Pepper: Multi-Modal Personal Assistant Robot
Pepper integrates SLAM, speech recognition, and deep learning-based object manipulation into a single platform designed for home assistant scenarios that demand reliable navigation and intuitive human-robot interaction.
Technology Stack
- SLAM via ROS gmapping paired with Microsoft Kinect depth sensing.
- Deep learning perception with CNN classifiers for 1000 object categories.
- Voice interaction using MFCC-based speaker identification and recognition pipelines.
- Custom three-layer chassis designed in AutoCAD and fabricated with acrylic for modularity.
Key Features
- Autonomous indoor navigation that fuses encoder and IMU data for drift-free localization.
- Personalized speech interface capable of identifying speakers and responding in real time.
- Object recognition and depth-guided grasping integrated with a 3-DoF manipulator.
- Modular design enabling rapid upgrades to sensors, actuators, and compute payloads.
Robot Design
The three-tier chassis houses power electronics, motor drivers, a 3-DoF manipulator, and the onboard compute stack.
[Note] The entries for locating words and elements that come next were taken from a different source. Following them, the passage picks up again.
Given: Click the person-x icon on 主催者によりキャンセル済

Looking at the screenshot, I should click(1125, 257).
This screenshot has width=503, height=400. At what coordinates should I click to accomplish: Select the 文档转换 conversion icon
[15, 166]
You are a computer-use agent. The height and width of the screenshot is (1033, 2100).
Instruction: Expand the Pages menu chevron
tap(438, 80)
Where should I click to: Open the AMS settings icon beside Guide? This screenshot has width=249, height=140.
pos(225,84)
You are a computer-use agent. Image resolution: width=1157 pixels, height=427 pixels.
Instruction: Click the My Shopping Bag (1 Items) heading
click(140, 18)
Pepper employs high-torque drive motors with a caster wheel for stability, while a top-mounted Kinect sensor delivers RGB-D data for mapping and manipulation tasks.
Autonomous Navigation
- Builds indoor maps using Kinect depth data and the ROS gmapping package.
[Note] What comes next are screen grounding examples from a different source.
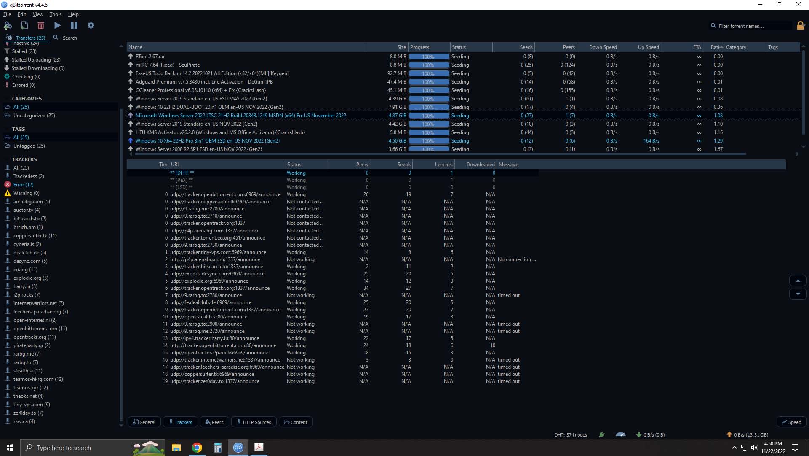Click the add torrent link icon
The image size is (809, 456).
(8, 26)
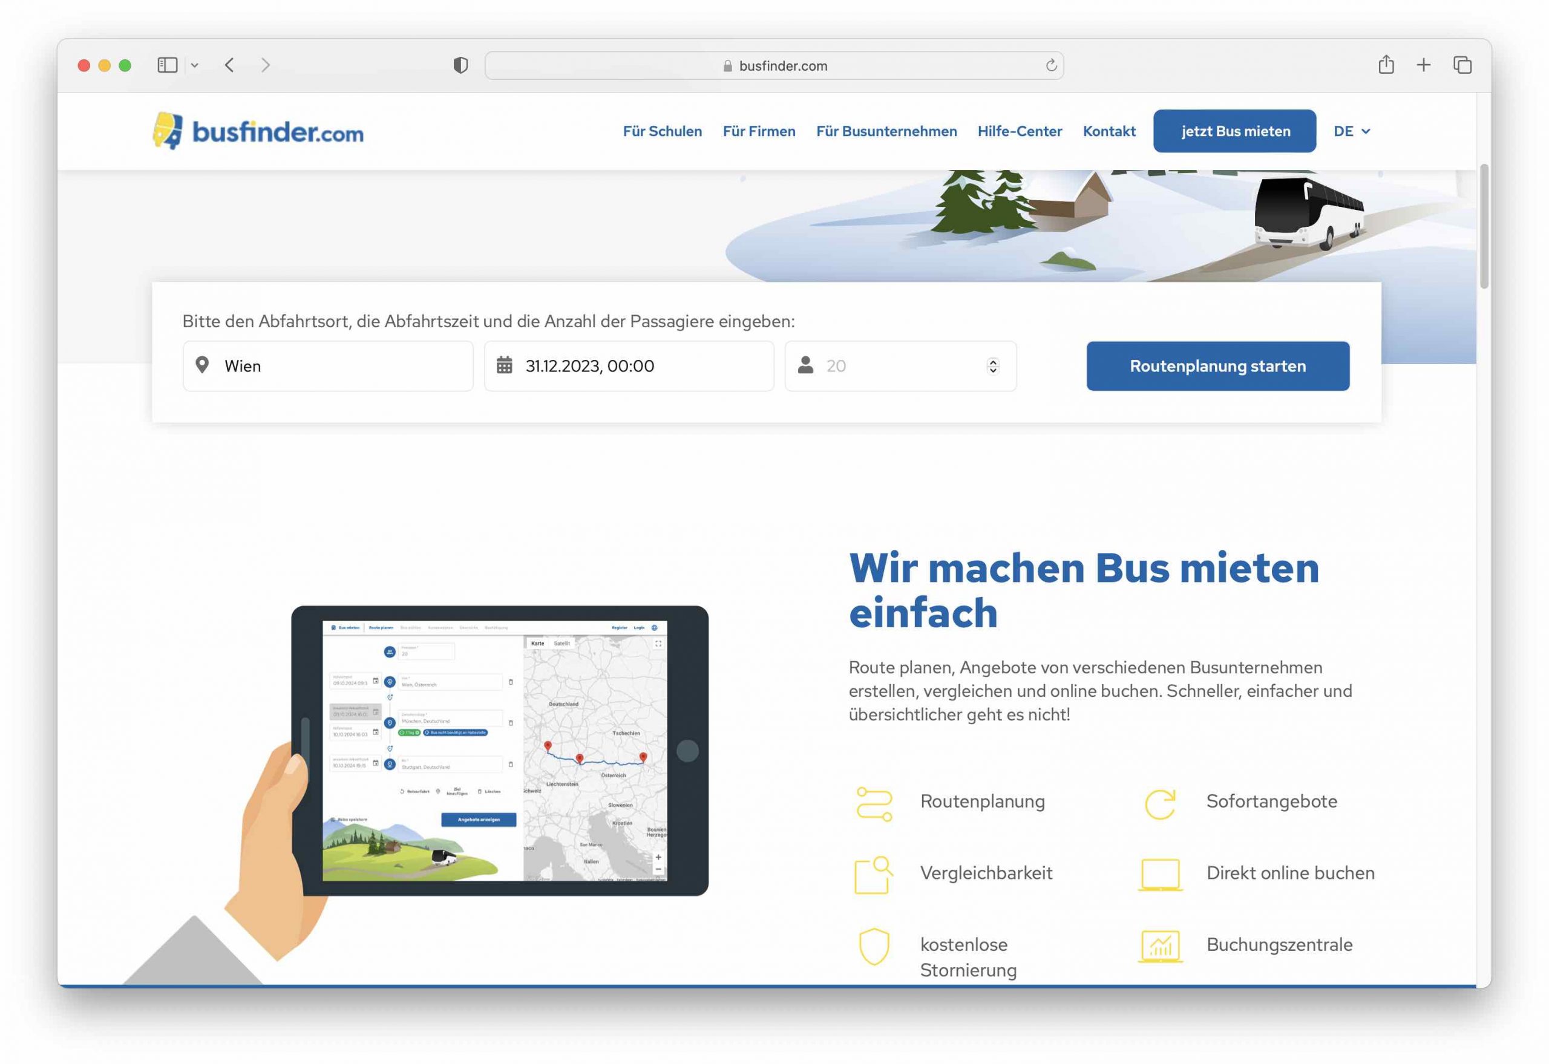Screen dimensions: 1549x1064
Task: Click the Sofortangebote refresh arrow icon
Action: pyautogui.click(x=1160, y=803)
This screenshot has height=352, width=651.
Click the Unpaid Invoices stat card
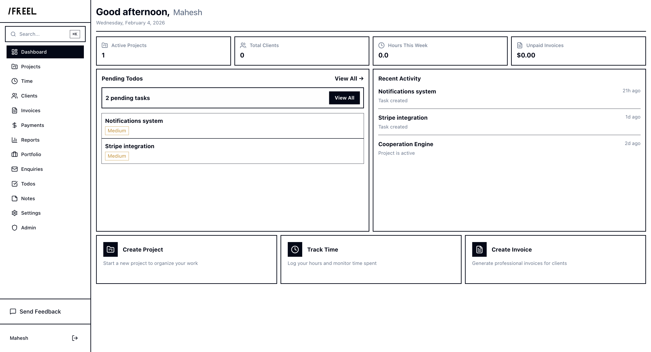578,51
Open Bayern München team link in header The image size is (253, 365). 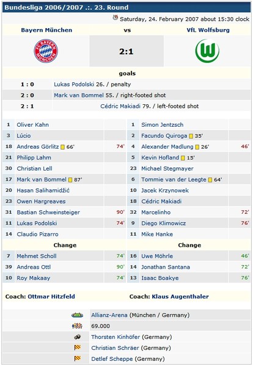(46, 30)
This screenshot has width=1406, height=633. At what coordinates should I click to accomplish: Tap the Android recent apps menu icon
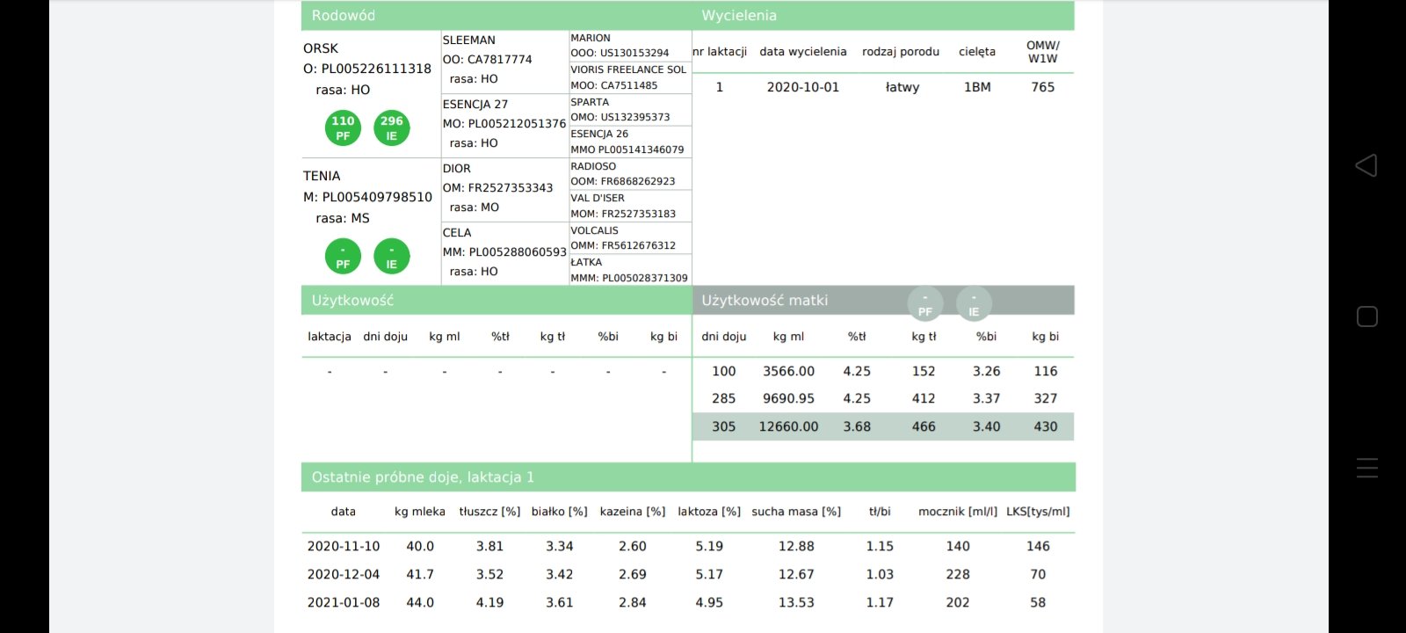pyautogui.click(x=1366, y=468)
- Applies Kalman filtering to fuse encoder and IMU signals, mitigating wheel slip and drift.
- Executes path planning and navigation across multi-room environments with obstacle avoidance.
Human Interaction
- Recognizes users via speech using MFCC vector embeddings and a text-independent classifier.
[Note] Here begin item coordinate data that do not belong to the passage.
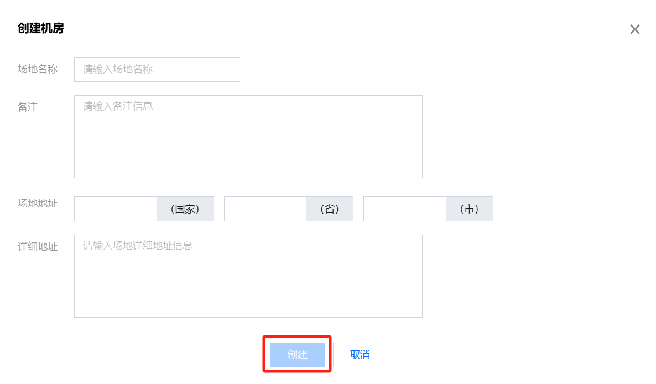Image resolution: width=656 pixels, height=384 pixels.
Task: Click placeholder text 请输入场地详细地址信息
Action: click(138, 246)
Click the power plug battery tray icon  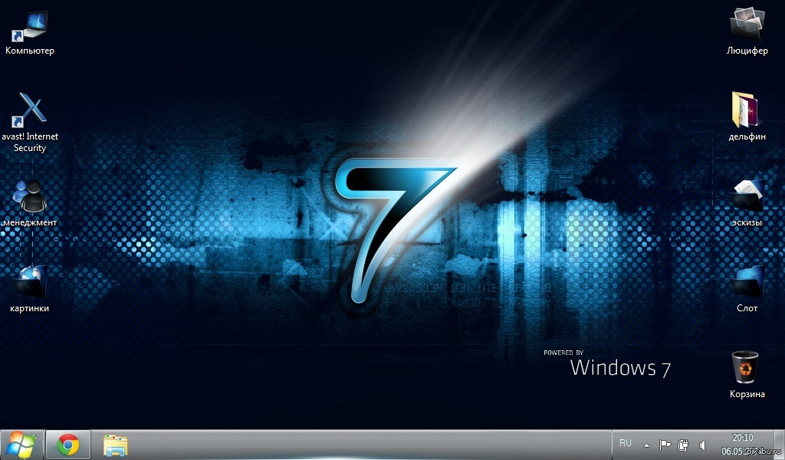(x=683, y=445)
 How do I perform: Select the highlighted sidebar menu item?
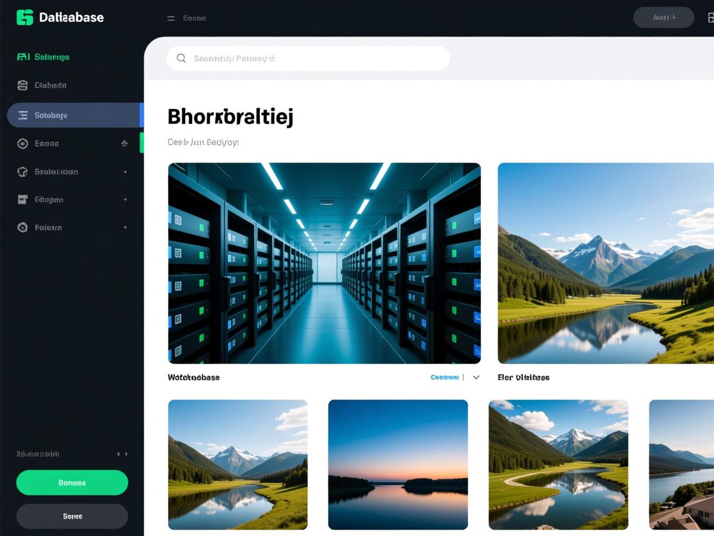coord(74,115)
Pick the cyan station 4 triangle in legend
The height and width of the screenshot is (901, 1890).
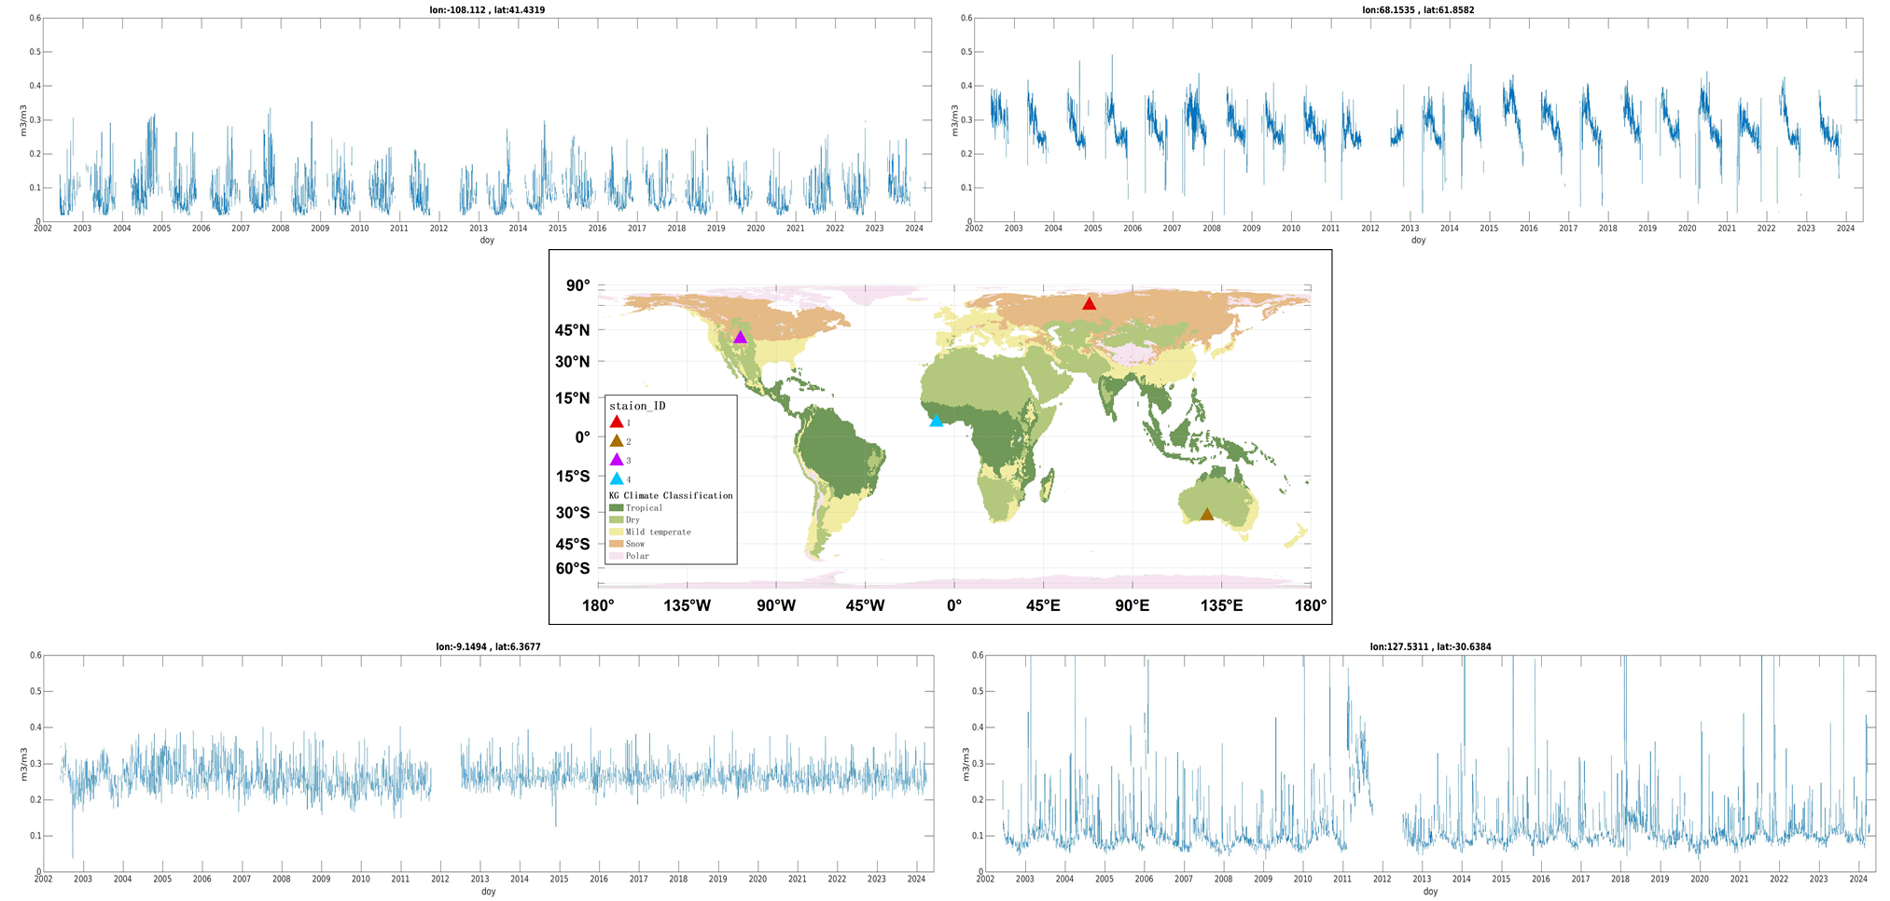617,479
- Perceives objects through CNN-based recognition and depth-aware grasp targeting.
- Manipulates objects using a 3-DoF robotic arm and single-DoF gripper aligned with depth cues.
Outcome
The project demonstrates a cohesive assistant robot capable of mapping its environment, understanding verbal commands, and manipulating everyday objects, underscoring how accessible hardware can support rich personal robotics experiences.